Information shown START
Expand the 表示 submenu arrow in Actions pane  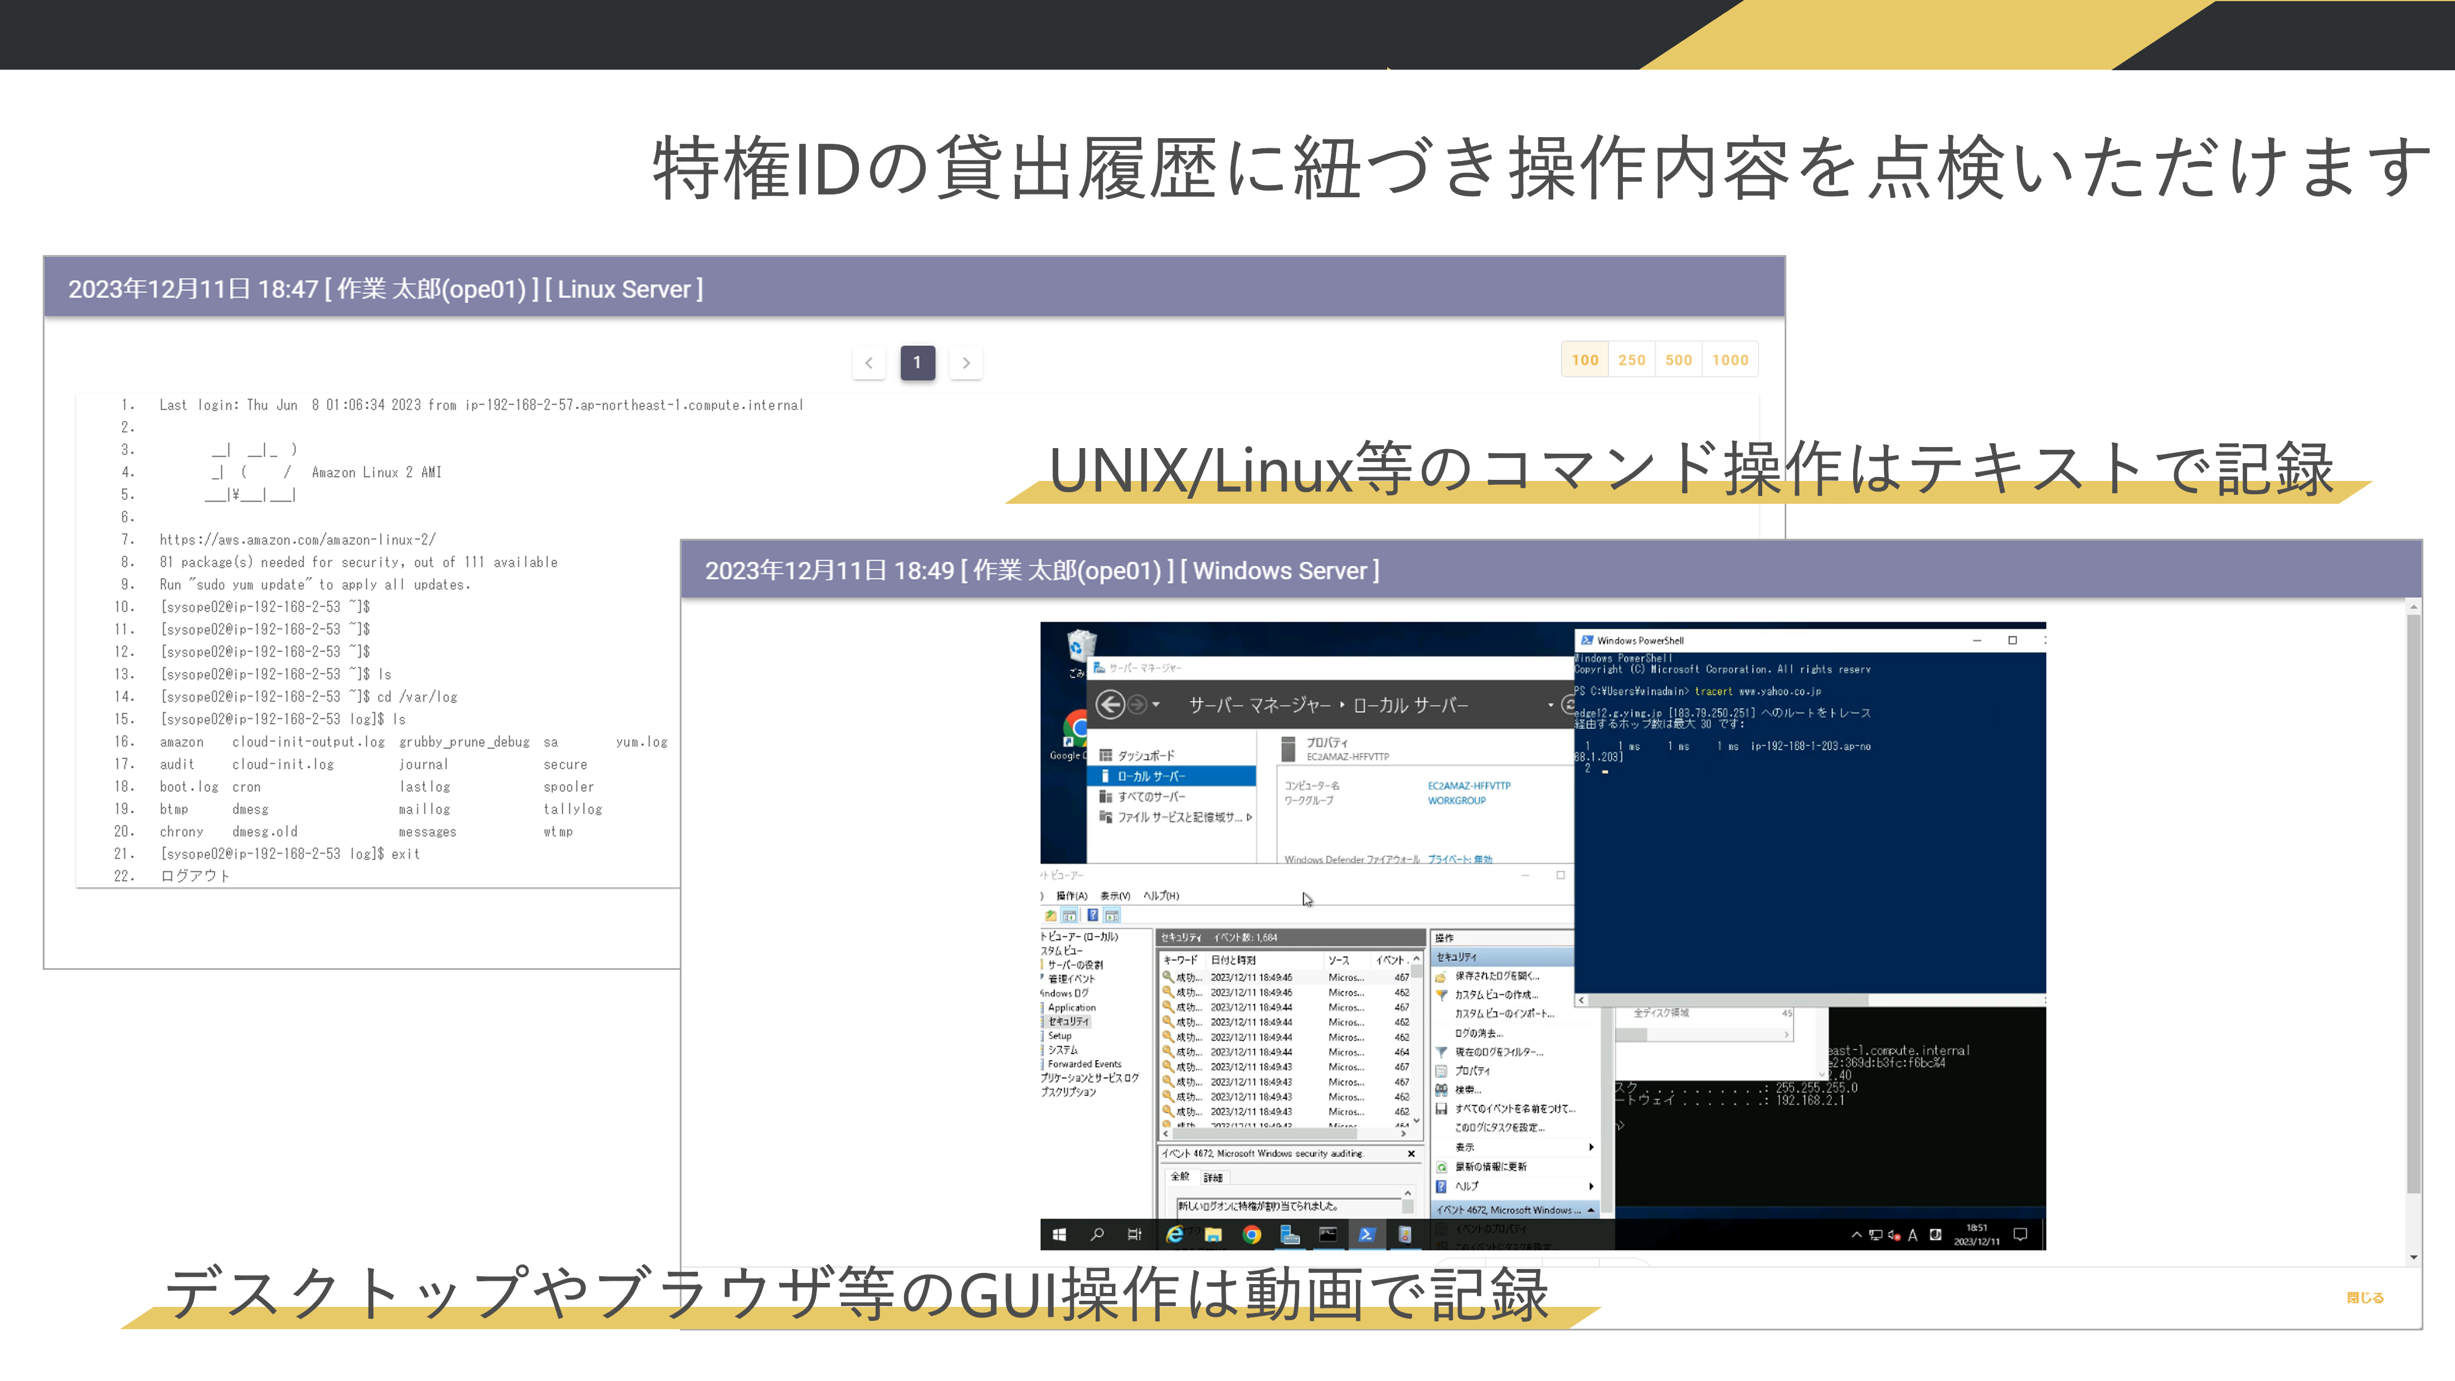[1591, 1147]
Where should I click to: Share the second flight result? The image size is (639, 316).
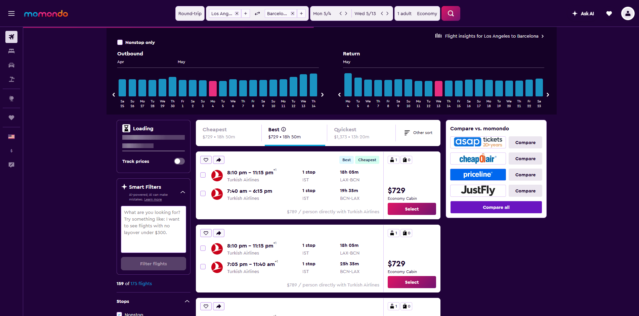click(x=218, y=233)
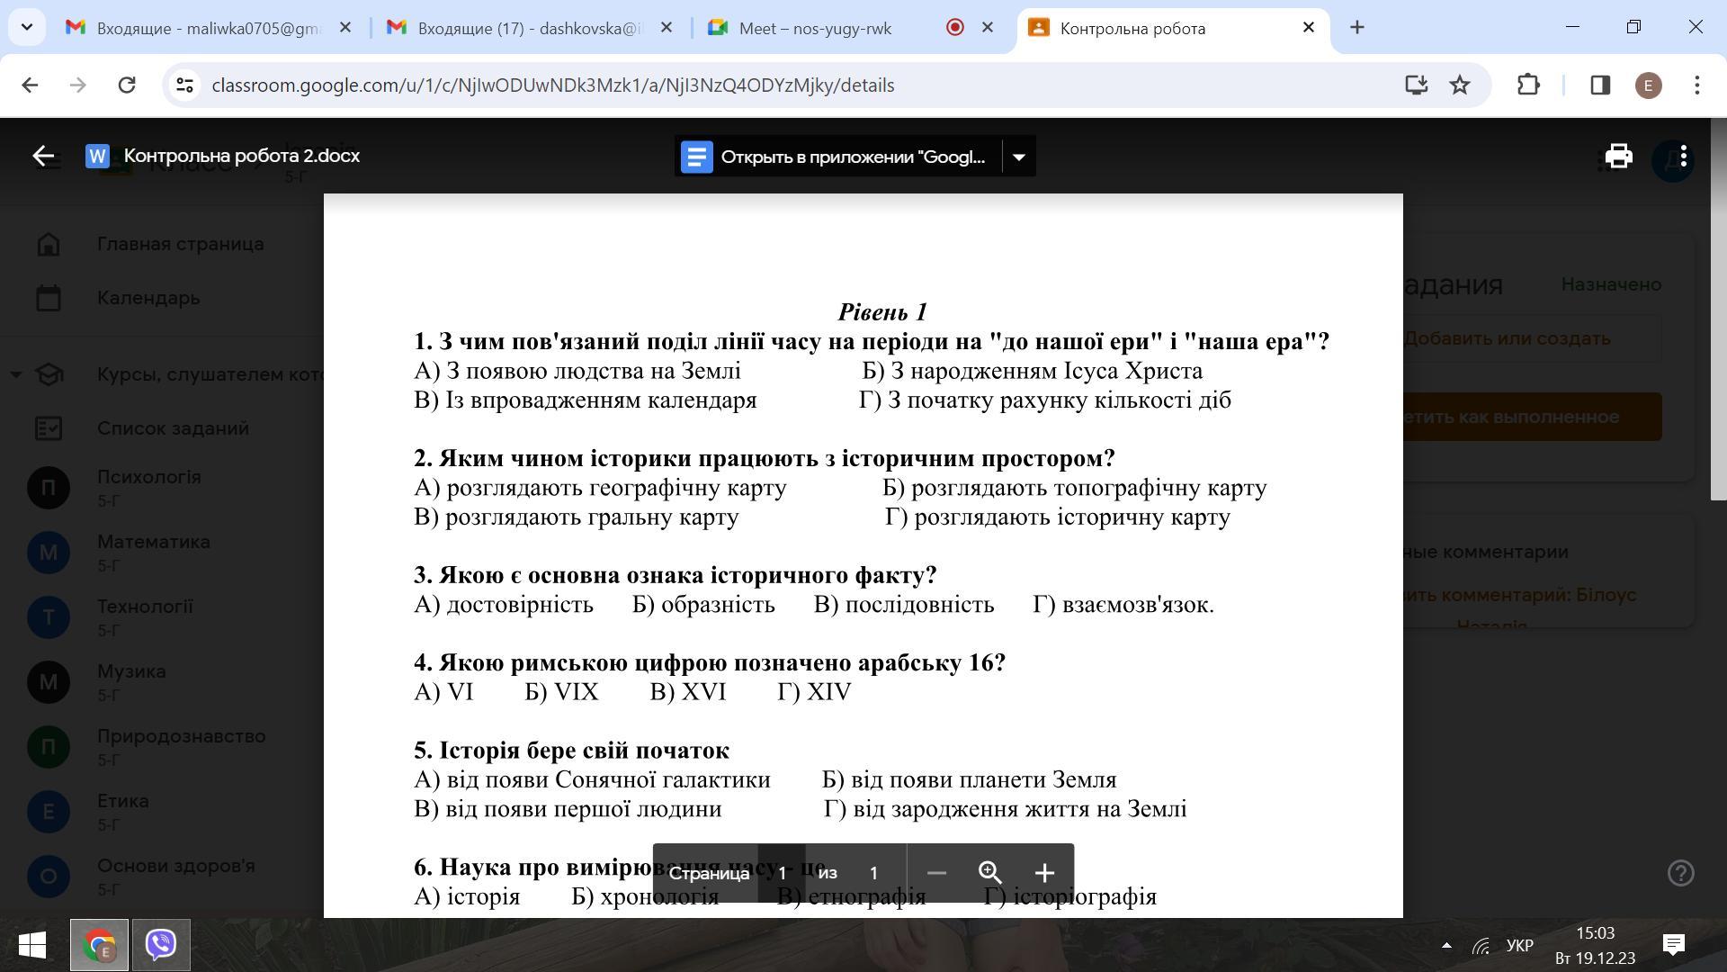Open the viewer three-dot more options menu

1683,156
Information shown END
*What this task involves:* Return the lines exactly, from the one containing "Where should I" through the last line above, including both ends and excluding every picture.

*Expected answer:*
Where should I click to: Share the second flight result? The image size is (639, 316).
click(x=218, y=233)
Open the viewer three-dot more options menu

1683,156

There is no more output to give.